Tasks and exercises:
1. Decide whether each statement agrees with the excerpt on hydrogen sorption in microporous carbons. Answer yes or no for each, quoting the words of the excerpt that settle it: (a) Sample C-1 had a surface area of 1424 m2/g. (b) At 77K, hydrogen uptake kept rising all the way to 40 bar without leveling off. (c) Raising the KOH content beyond 2.25 g further increased hydrogen absorption.
2. Write the next part of the passage on hydrogen uptake in microporous carbons, picking up after its final sentence.

Excerpt:
/---
In this example, hydrogen sorption isotherms of the microporous carbons were measured using a cryostat attached to a PCTPro 2000 apparatus at different temperatures and hydrogen pressure up to 40 bar. The detailed hydrogen absorption capacities of the porous carbons are shown in Table 1 above.

FIG. 6 shows the hydrogen absorption isotherms of samples C-1 and C-4 at 77K and room temperature. The hydrogen uptake at 77K increased with increased pressure and reached saturation at about 25 bar. As shown in the Figure, the sample with the larger surface area had a higher hydrogen uptake. Specifically, sample C-4 with surface area of 2811 m2/g absorbed 5.7 wt % at 40 bar, and sample C-1 with surface area of 1424 m2/g absorbed 2.8 wt % at 40 bar. At room temperature, the microporous carbons absorb very limited hydrogen, for example, sample C-4 absorbed about 0.5 wt % hydrogen at 40 bar. It is believed that at room temperature, the hydrogen absorption on the high surface area carbon materials is limited, at least in part, because of the weak interaction between hydrogen molecules and the carbon surface. Cryogenic condition may be applied to depress the thermal motion of the hydrogen molecules.

FIG. 7 shows the effect of the ratio of KOH to carbon precursor on the hydrogen uptake of microporous carbons at different carbonization/activation temperatures. FIGS. 2 and 3 (discussed hereinabove) illustrate that the ratio of KOH to carbon precursor may be used to control the surface area and porosity of the obtained carbon materials. It is also believed that the KOH (or other activation agent) content affects the hydrogen absorption of the obtained microporous carbons. In fact, FIG. 7 is similar to FIG. 3 because the change of the hydrogen uptake reflects the change of the surface area. When carbonization/activation takes place at 700° C., the hydrogen uptake at 77K and 40 bar of the samples increased from 2.8 wt % to 5.75 wt % with the KOH content increased from 1 g to 2.25 g. As shown in FIG. 7, further increases in the KOH content led to the decrease of the hydrogen absorption capacities.
\---
Material supplied:
/---
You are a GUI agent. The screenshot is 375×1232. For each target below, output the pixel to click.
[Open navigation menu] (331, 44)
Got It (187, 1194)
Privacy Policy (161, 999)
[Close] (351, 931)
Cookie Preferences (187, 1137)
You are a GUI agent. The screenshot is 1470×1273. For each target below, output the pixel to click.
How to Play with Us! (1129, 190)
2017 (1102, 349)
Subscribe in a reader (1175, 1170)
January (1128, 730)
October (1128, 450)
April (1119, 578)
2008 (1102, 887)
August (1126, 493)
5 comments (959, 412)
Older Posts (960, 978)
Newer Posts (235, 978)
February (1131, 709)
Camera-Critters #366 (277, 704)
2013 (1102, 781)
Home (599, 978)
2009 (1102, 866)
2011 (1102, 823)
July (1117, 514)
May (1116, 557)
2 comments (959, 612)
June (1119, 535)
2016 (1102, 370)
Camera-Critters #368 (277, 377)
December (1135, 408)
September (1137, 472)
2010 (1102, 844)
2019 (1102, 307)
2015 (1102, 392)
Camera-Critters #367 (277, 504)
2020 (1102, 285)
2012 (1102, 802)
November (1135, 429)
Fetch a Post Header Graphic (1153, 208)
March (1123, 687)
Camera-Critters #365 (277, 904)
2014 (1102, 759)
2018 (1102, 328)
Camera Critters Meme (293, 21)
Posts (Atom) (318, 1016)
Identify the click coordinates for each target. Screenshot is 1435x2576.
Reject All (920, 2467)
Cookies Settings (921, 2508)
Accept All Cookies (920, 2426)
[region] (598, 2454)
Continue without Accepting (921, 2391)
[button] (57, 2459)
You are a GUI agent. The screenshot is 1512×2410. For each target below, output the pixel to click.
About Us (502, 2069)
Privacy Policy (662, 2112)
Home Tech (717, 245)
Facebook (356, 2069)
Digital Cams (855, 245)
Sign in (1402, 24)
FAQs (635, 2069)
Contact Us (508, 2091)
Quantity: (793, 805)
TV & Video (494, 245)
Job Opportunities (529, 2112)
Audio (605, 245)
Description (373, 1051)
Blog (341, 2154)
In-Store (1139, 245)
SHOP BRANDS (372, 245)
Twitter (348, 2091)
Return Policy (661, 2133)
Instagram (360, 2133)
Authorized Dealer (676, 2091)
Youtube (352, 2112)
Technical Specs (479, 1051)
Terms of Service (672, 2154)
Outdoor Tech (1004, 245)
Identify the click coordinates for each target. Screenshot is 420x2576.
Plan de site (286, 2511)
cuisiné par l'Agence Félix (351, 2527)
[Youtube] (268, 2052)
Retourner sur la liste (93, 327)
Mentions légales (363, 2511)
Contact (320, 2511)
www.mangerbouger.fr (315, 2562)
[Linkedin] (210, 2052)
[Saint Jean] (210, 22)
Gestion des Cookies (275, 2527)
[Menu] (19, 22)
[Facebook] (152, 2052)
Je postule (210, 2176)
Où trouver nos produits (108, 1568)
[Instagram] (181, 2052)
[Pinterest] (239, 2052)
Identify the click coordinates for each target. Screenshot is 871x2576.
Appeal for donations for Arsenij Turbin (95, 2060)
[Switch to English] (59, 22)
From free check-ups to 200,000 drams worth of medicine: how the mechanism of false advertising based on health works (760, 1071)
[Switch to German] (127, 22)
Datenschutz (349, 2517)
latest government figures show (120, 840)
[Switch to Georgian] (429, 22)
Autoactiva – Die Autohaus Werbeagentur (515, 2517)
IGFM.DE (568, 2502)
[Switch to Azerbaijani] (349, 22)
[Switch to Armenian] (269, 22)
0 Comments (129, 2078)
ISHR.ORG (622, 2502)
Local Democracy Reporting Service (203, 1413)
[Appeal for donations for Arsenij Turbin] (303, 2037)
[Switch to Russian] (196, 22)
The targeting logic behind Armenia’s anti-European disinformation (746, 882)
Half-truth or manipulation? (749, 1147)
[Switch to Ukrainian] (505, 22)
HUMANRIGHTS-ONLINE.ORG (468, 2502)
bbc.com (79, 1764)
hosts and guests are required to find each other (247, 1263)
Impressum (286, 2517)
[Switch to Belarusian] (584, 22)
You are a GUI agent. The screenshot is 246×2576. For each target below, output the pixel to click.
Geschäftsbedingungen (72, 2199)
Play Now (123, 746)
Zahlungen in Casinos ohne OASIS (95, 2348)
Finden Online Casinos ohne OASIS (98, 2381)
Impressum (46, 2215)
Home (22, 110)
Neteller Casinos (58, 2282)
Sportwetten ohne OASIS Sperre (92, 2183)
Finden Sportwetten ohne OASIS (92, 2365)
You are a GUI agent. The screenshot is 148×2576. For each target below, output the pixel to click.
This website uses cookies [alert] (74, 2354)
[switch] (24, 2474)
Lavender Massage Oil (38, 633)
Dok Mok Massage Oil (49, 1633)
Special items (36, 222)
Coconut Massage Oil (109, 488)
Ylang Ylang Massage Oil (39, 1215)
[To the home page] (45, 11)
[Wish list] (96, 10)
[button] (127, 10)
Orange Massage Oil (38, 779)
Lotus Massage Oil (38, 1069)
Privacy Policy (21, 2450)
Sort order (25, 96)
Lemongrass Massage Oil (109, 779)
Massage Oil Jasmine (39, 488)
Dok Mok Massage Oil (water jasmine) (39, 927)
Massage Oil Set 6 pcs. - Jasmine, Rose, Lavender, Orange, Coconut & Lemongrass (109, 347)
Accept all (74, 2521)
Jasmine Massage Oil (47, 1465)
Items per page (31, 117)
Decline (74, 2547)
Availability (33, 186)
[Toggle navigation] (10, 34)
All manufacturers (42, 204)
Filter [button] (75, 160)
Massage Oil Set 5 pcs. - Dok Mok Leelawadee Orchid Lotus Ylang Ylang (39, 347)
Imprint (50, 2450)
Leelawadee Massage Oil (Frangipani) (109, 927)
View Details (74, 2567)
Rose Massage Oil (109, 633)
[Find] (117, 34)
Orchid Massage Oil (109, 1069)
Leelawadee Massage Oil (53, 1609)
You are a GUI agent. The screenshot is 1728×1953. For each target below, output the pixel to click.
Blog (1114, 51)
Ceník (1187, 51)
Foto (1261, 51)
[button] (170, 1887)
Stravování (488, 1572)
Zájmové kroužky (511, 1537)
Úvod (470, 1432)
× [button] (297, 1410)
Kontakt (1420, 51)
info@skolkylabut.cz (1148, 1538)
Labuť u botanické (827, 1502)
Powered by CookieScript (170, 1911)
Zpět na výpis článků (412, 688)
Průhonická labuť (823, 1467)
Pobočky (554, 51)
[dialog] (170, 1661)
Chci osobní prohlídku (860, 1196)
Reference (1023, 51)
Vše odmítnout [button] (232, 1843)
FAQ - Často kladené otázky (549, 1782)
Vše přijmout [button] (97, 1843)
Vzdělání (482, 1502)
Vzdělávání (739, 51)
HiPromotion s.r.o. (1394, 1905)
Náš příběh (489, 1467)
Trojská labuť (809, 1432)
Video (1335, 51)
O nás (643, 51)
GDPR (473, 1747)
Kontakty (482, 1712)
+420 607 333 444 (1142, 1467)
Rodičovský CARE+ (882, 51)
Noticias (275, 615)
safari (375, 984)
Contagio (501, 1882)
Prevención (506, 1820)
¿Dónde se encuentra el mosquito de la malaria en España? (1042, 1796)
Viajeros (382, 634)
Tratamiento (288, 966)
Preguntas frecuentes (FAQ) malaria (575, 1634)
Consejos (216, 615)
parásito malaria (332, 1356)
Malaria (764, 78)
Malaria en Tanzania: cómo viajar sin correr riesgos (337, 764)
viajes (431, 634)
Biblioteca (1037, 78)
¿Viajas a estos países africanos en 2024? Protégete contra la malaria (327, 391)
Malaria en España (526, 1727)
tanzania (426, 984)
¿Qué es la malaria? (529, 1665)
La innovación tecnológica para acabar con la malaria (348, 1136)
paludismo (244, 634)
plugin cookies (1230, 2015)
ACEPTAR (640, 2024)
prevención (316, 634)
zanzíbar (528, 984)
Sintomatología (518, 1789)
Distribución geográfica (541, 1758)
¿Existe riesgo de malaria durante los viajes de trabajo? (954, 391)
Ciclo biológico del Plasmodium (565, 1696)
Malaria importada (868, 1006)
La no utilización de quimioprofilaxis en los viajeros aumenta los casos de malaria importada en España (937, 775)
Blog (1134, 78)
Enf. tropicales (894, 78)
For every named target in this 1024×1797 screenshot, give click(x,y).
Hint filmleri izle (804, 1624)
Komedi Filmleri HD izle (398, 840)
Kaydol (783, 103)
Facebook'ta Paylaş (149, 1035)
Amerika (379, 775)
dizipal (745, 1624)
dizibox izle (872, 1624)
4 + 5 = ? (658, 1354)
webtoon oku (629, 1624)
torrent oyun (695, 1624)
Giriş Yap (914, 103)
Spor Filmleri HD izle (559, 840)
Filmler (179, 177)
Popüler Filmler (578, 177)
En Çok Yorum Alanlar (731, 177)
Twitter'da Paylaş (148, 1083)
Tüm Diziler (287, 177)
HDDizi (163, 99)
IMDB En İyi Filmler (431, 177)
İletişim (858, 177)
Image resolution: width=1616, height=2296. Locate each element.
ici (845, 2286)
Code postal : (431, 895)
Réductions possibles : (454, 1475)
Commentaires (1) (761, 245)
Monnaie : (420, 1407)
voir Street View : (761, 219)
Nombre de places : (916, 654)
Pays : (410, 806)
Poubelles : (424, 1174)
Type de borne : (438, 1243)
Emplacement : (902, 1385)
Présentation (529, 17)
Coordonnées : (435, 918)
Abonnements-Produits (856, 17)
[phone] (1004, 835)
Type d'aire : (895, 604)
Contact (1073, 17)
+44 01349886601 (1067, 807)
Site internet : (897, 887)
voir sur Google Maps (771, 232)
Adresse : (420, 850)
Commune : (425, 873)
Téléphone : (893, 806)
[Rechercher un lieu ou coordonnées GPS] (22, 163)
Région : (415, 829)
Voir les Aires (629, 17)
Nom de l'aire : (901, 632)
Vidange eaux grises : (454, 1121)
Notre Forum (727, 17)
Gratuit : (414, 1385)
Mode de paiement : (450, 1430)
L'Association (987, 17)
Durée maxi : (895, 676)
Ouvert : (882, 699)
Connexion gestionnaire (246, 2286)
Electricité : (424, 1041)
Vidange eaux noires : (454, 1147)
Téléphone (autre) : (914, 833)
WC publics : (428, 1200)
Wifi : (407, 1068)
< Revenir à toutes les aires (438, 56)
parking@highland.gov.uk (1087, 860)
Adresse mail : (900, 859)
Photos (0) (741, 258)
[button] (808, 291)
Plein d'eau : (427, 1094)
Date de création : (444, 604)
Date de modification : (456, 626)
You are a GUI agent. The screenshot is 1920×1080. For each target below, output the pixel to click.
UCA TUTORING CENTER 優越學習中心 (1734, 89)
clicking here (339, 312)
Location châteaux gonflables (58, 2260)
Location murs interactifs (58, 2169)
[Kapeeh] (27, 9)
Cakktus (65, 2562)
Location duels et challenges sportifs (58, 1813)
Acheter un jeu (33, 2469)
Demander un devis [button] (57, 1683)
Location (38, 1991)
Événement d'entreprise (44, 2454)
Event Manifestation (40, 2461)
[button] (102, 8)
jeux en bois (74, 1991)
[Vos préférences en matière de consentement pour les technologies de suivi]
\---
Responses to the exercise:
1.
(a) Yes: "sample C-1 with surface area of 1424 m2/g absorbed 2.8 wt % at 40 bar"
(b) No: "reached saturation at about 25 bar"
(c) No: "further increases in the KOH content led to the decrease of the hydrogen absorption capacities"

2.
FIGS. 8 and 9 show the effect of carbonization/activation time and temperature on the hydrogen absorption capacities of the microporous carbons. Similar to the effect that time and temperature had on the surface area (see FIGS. 4 and 5) the hydrogen uptake increased with an increase in carbonization/activation time and temperature, and then decreased with additional increases in carbonization/activation time and temperature. Since the surface areas and hydrogen uptake of the porous carbons illustrate high correlativity, the relationship of surface areas and hydrogen absorption capacity at 77K and 40 bar is shown in FIG. 10. At cryogenic condition, a linear relationship is obtained between the surface area and the amount of hydrogen absorbed.

The chemical activation synthesis method disclosed herein involves an activation agent and a carbon precursor that are mixed substantially homogeneously. This process results in the formation of microporous carbon materials with desirably high surface areas and relatively uniform pore size distribution throughout the material. It is believed that the ratio of activation agent to carbon precursor and the temperature of the carbonization/activation process affect the final surface area and porosity, and thus enable control over the structure of the resulting carbon material. The microporous carbons disclosed herein advantageously have a substantially uniform pore size distribution, a micropore volume greater than or equal to 90%, a high surface area, and hydrogen absorption capacity up to 5.75 wt % at pressures at or above 25 bar (where uptake reaches a saturation point) and about 77K.

While several embodiments have been described in detail, it will be apparent to those skilled in the art that the disclosed embodiments may be modified. Therefore, the foregoing description is to be considered exemplary rather than limiting.